Il s’agit d’entreprises qui, au titre de l'exercice ou de la période d'imposition pour laquelle elles veulent bénéficier du statut spécifique, doivent, d'une part, employer moins de 250 personnes et, d'autre part, réaliser un chiffre d'affaires inférieur à 50 millions d’euros ou disposer d'un total de bilan inférieur à 40 millions d’euros.

A.– LES CONDITIONS D’OBTENTION DU STATUT DE JEI

Une entreprise peut solliciter le statut de JEI jusqu'à son huitième anniversaire et perd définitivement ce statut au cours de l'année de son huitième anniversaire.

L'entreprise doit avoir réalisé, à la clôture de chaque exercice, des dépenses de recherche représentant au moins 15 % des charges fiscalement déductibles au titre de ce même exercice. Ces dépenses de recherche sont calculées sur la base de celles retenues pour le crédit d'impôt recherche.

Pour pouvoir bénéficier du statut de JEI, l'entreprise doit être indépendante au sens de l'article 44 sexies du Code général des impôts. La condition de détention du capital doit être respectée tout au long de l'exercice au titre duquel l'entreprise concernée souhaite bénéficier du statut spécial.

Elle ne doit pas avoir été créée dans le cadre d'une concentration, d'une restructuration, d'une extension d'activité préexistante ou d'une reprise d'une telle activité.

B.– LES AVANTAGES LIÉS AU STATUT DE JEI

L'entreprise qualifiée de JEI est exonérée de cotisations sociales patronales pour les chercheurs, les techniciens, les gestionnaires de projet de recherche-développement, les juristes chargés de la protection industrielle et des accords de technologie liés au projet et les personnels chargés de tests pré-concurrentiels.

Cette exonération est également ouverte aux mandataires sociaux relevant du régime général de sécurité sociale. Cela concerne :

– les gérants minoritaires de sociétés à responsabilité limitée et de sociétés d'exercice libéral à responsabilité limitée ;

– les présidents directeurs généraux et directeurs généraux de sociétés anonymes ;

– les présidents et dirigeants de sociétés par actions simplifiées.

L'exonération totale de cotisations patronales de sécurité sociale ne peut se cumuler avec une autre mesure d'exonération de cotisations patronales ou avec une aide de l'État à l'emploi.

L'avantage fiscal consiste en une exonération totale des bénéfices pendant trois ans, suivie d'une exonération partielle de 50 % pendant deux ans. L'entreprise bénéficie également d'une exonération totale d'imposition forfaitaire annuelle (IFA), tout au long de la période au titre de laquelle elle conserve le statut de JEI.

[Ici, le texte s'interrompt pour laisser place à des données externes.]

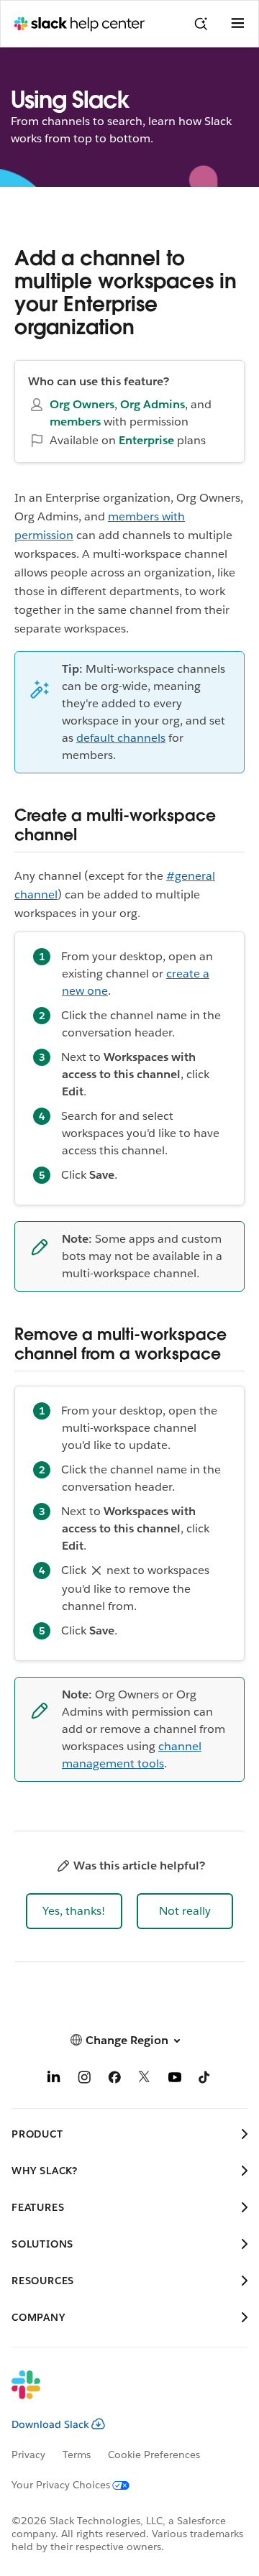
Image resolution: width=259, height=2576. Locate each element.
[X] (144, 2079)
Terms (77, 2454)
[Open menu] (237, 24)
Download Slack (50, 2424)
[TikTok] (205, 2079)
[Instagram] (84, 2079)
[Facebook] (114, 2079)
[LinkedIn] (53, 2079)
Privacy (28, 2454)
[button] (74, 1911)
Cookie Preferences (154, 2454)
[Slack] (118, 2394)
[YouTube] (174, 2079)
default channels (120, 737)
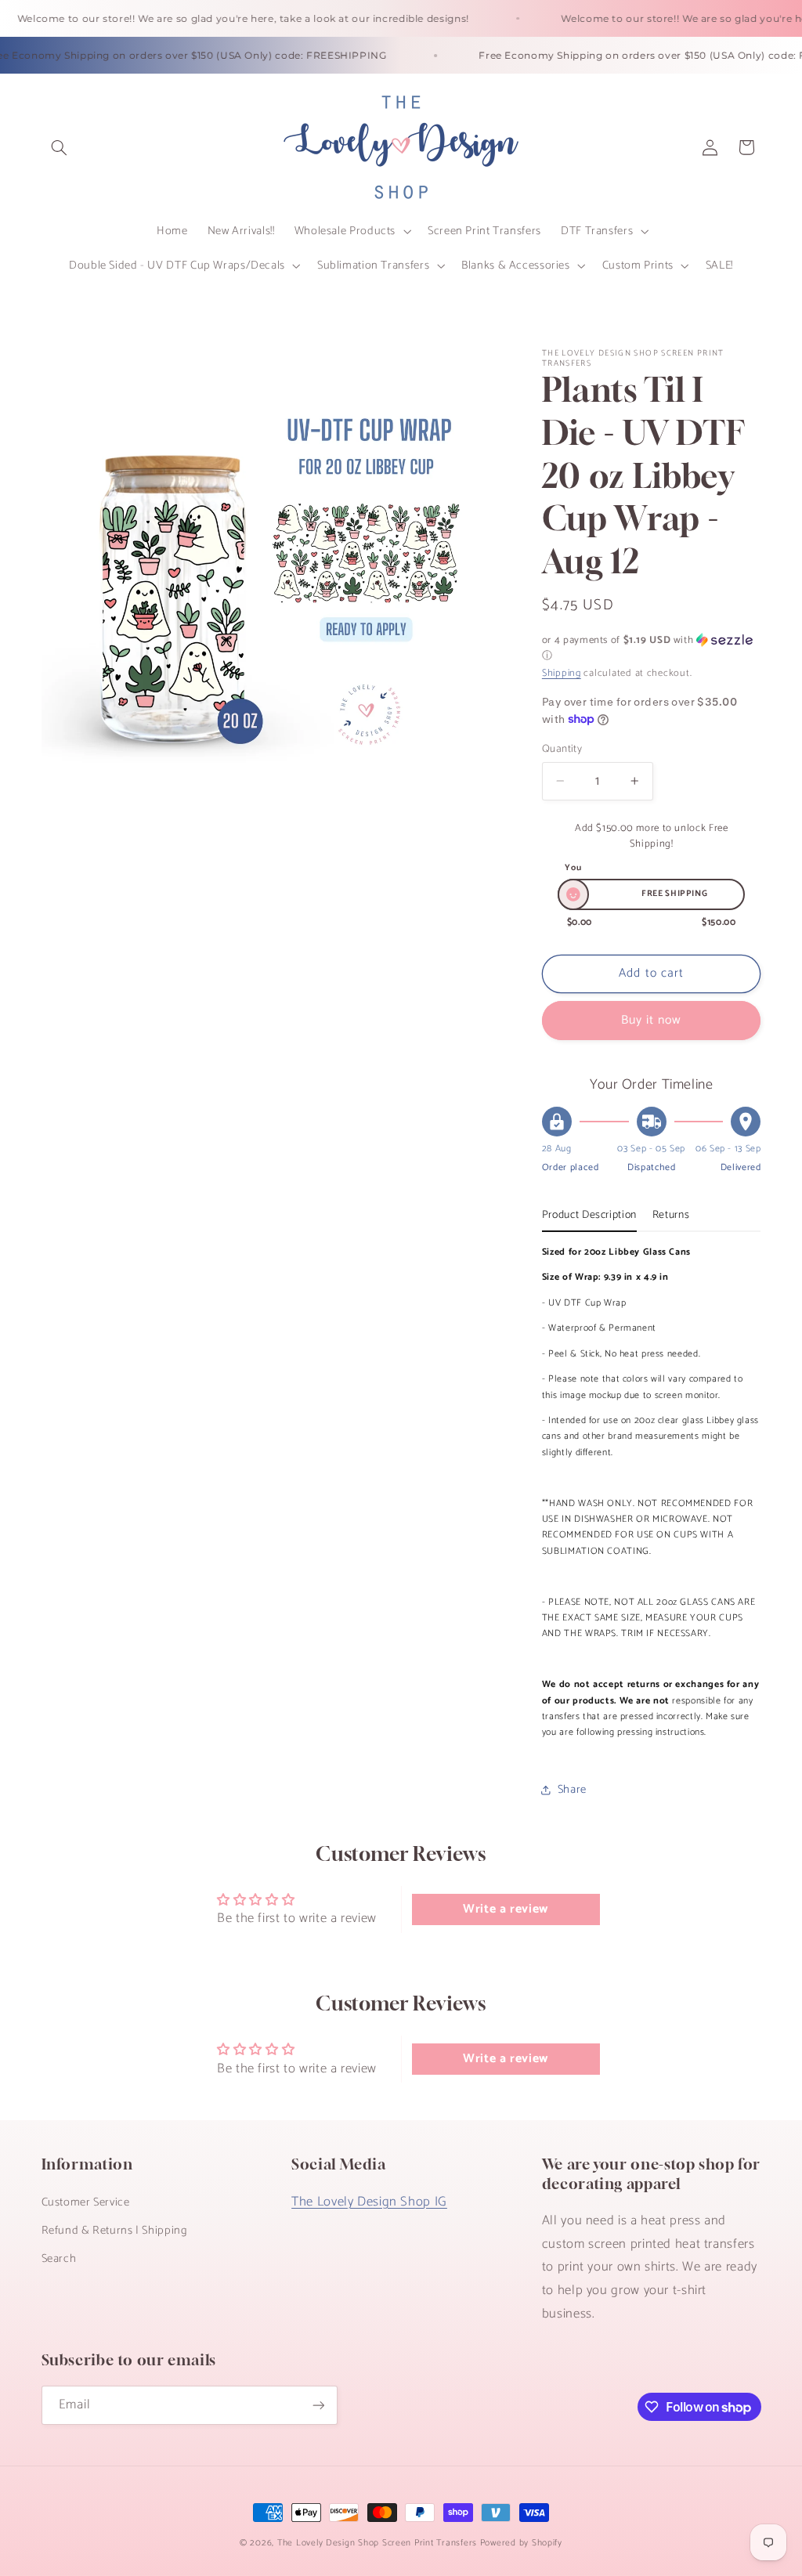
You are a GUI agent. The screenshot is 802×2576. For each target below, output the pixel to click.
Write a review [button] (505, 1909)
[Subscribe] (318, 2405)
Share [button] (572, 1789)
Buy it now (651, 1020)
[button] (60, 147)
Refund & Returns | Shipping (115, 2230)
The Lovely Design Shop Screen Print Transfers (377, 2542)
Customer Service (86, 2202)
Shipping (561, 673)
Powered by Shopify (521, 2542)
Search (59, 2258)
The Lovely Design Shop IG (369, 2202)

Comme pour le crédit d'impôt recherche, la Direction générale de la recherche et de l'innovation du ministère assure l'expertise scientifique pour les agréments au statut JEI, en particulier pour les entreprises qui demandent à bénéficier du « rescrit ».

Par ailleurs, sur délibération des collectivités territoriales, une entreprise qualifiée de jeune entreprise innovante peut bénéficier d'une exonération de la taxe foncière sur les propriétés bâties pendant 7 ans.

Il convient de noter que les aides fiscales accordées aux entreprises placées sous le régime de la JEI ne peuvent excéder le plafond des aides « de minimis » fixé par la Commission européenne, soit un montant de 200 000 euros à compter du 1er janvier 2007 par période de trente-six mois pour chaque entreprise.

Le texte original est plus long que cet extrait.